Critical detail: service worker has no access to the DOM. It's a worker process. Communicates with pages via postMessage.

03

Caching strategies

StrategyBehaviorBest for
Cache-onlyAlways serve from cache; never networkApp shell (HTML, CSS, JS) versioned at build time
Network-onlyAlways serve from network; bypass SW for this pathAnalytics, third-party APIs
Cache-first, fall back to networkCache hit → return; miss → fetch + cacheStatic assets, user avatars
Network-first, fall back to cacheTry network; if offline, serve cacheHTML pages — fresh when online, available offline
Stale-while-revalidateServe cache immediately, refresh in backgroundMostly-static content with occasional updates
04

Deep dive — background sync + push

Service workers' superpower is that they run when the page isn't open. Two protocols exploit this:

Background Sync API. User taps "send tweet" while offline. Tweet queued. Browser closed. Hours later, the user's phone reconnects to WiFi. Service worker wakes up, retries queued requests, syncs successfully. User opens the app later: tweet is already sent. Twitter Lite uses this heavily.

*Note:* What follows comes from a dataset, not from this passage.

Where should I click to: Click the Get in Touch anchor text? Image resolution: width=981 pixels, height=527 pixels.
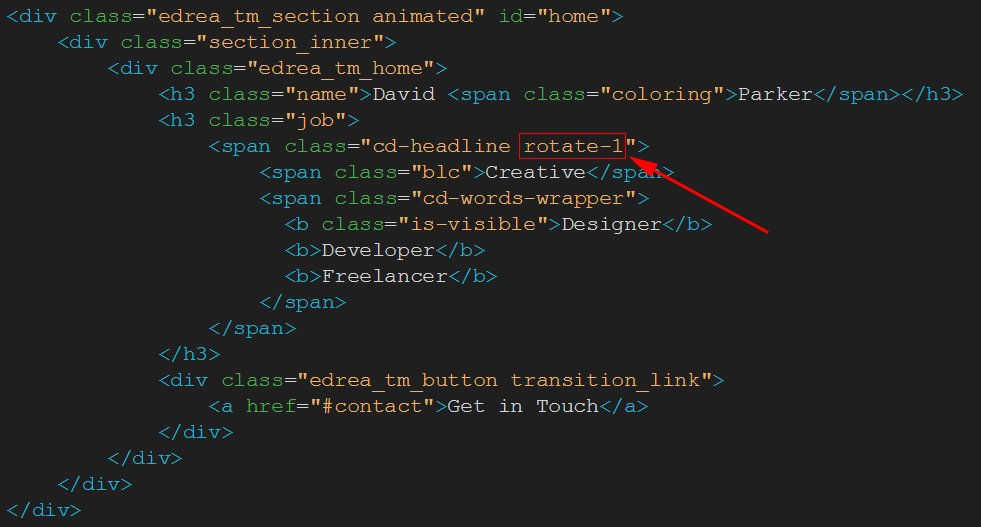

Web Push. A push server can deliver a notification to a user's device even when the browser is closed. Service worker receives, displays system notification. User taps → opens the relevant page. Used by Slack web, X, Notion. Built on the same VAPID + HTTPS protocol as Chrome push extensions.

Combined effect: a PWA can behave like a native app — works offline, syncs in background, notifies the user. Without going through Apple/Google app stores.

Interview answer

"Service worker intercepts fetch events to serve offline (network-first for HTML, cache-first for static assets). Background Sync queues writes that fail when offline, retries on reconnect. Web Push delivers notifications even when the site isn't open. Combined, it's a near-native experience without an app store."

05

Limitations

  • HTTPS only. Service workers refuse to run over HTTP. (Localhost is allowed for dev.)
  • iOS support is partial. Apple resisted PWAs for years to push native App Store. iOS 17+ now supports installable PWAs but with restrictions on push and some APIs.
  • Cache eviction is opaque. Browser may evict your cached data under storage pressure. Don't store the only copy of anything important.
  • Update gotchas. Old SW serves cached HTML pointing at deleted JS bundle. Versioning + cleanup logic is essential. Workbox handles most of this.
  • Debugging is hard. SW runs in a separate context; you can't console.log from page → SW. DevTools has a dedicated SW panel; learn it.
06

Real-world

Twitter Lite

The PWA showcase

Drop-in replacement for Twitter mobile web. Works offline, supports notifications, installable. Cut data usage 70% vs native app on slow networks.

Notion / Linear

Editor PWAs

Service worker caches the entire app shell. Pages cached locally. Editing offline syncs on reconnect via Background Sync.

Workbox

Google's SW library

Abstracts the common patterns (cache strategies, precaching, background sync). The standard for non-trivial PWAs.

Spotify Web

Streaming PWA

Service worker handles playback + offline manifest caching. Indistinguishable from desktop app for most users.

07

Used in problems

News feed mobile-web uses service workers for offline reading. Google Docs caches the editor app shell + documents you've recently opened. E-commerce uses service workers for fast repeat-visit page loads.